=== Begin Enclosure ===

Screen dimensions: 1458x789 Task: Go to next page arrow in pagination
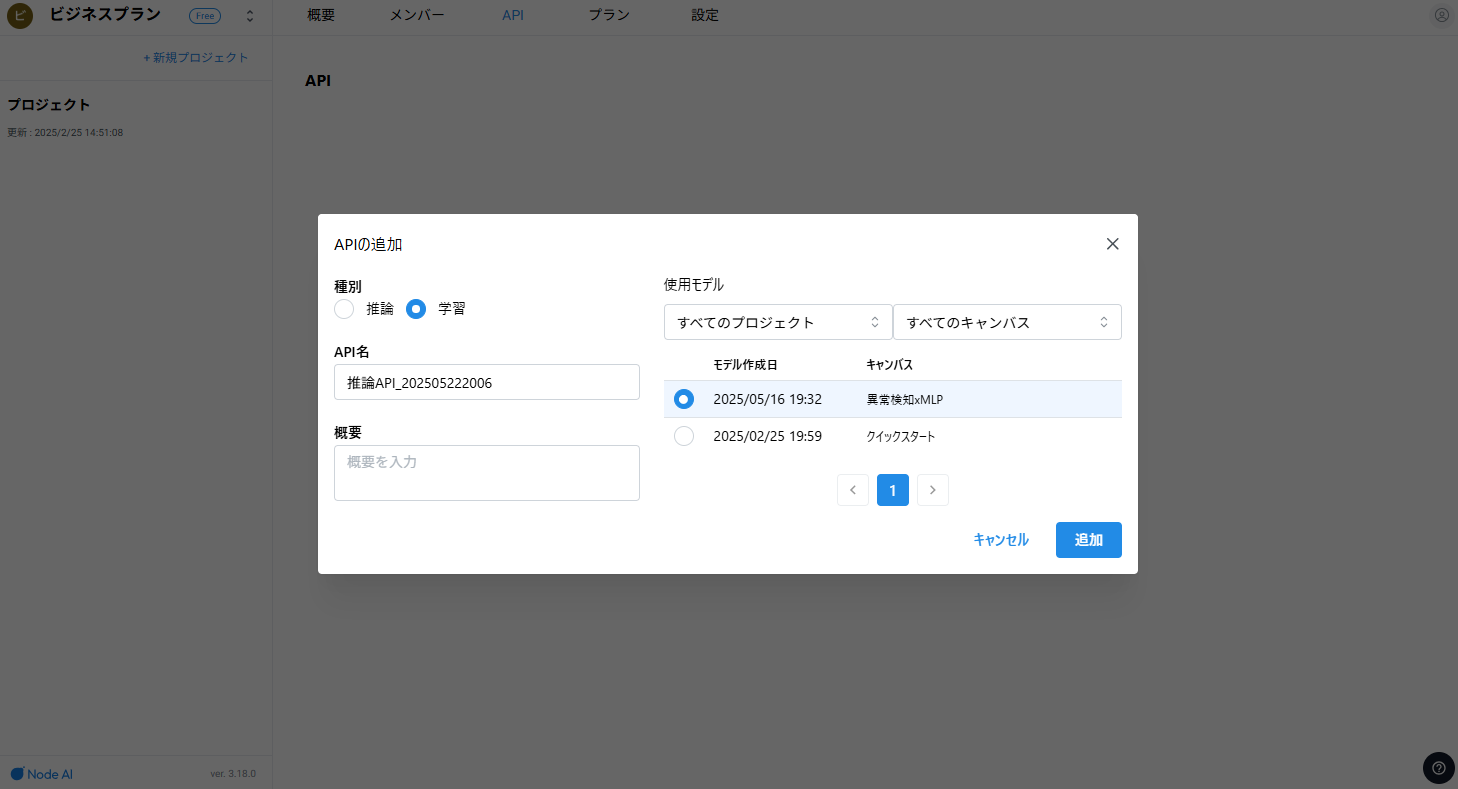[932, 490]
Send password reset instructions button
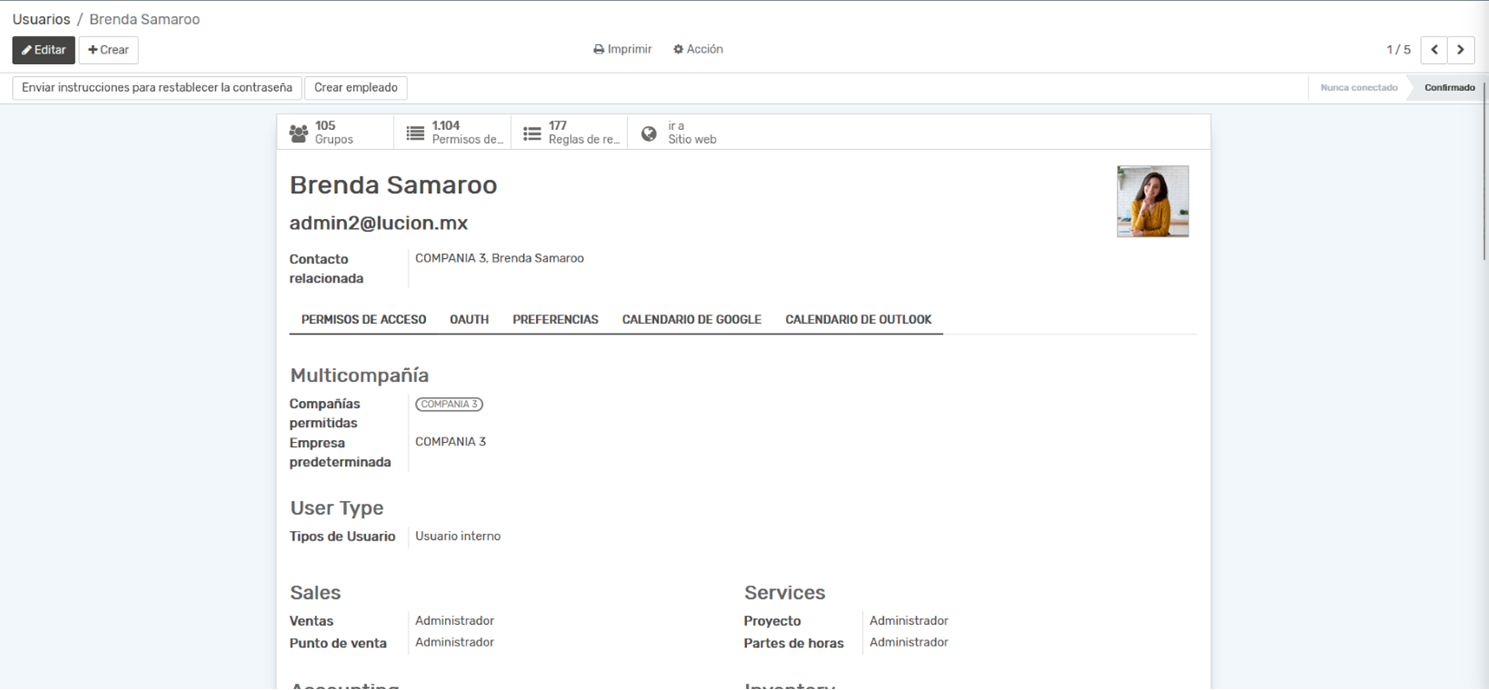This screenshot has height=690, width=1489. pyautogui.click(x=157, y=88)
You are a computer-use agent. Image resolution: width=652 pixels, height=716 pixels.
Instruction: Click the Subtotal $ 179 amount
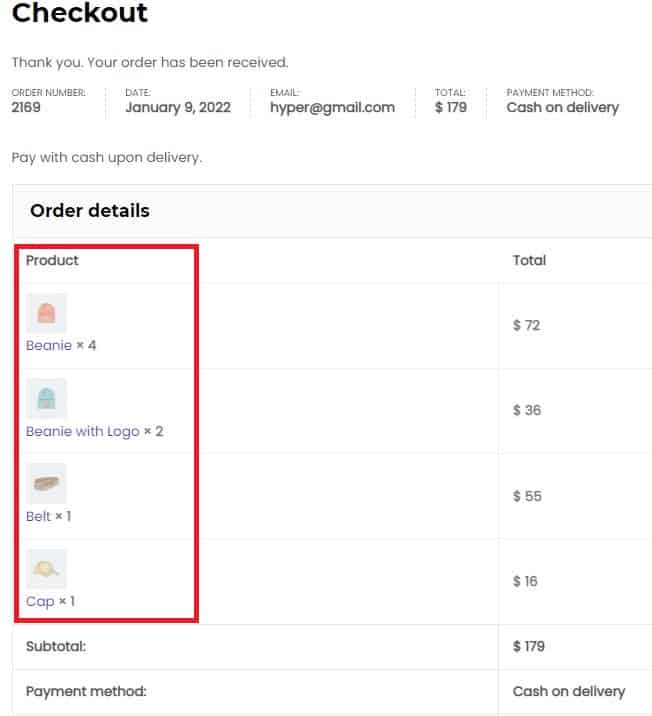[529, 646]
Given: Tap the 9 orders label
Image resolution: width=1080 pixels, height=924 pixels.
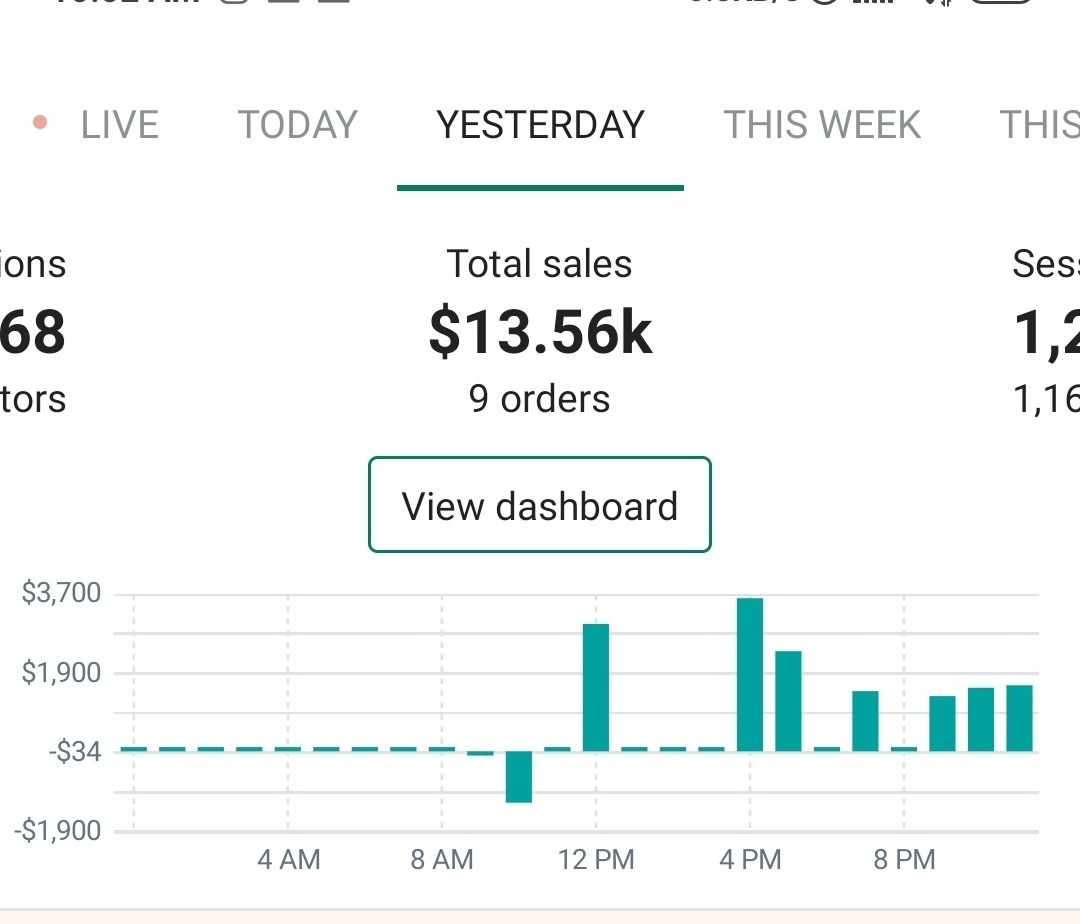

=== End Enclosure ===

**Directions for this task**
Reproduce every line above that contains the string "resolution".

**Expected answer**
You are a computer-use agent. Image resolution: width=652 pixels, height=716 pixels.
Image resolution: width=1080 pixels, height=924 pixels.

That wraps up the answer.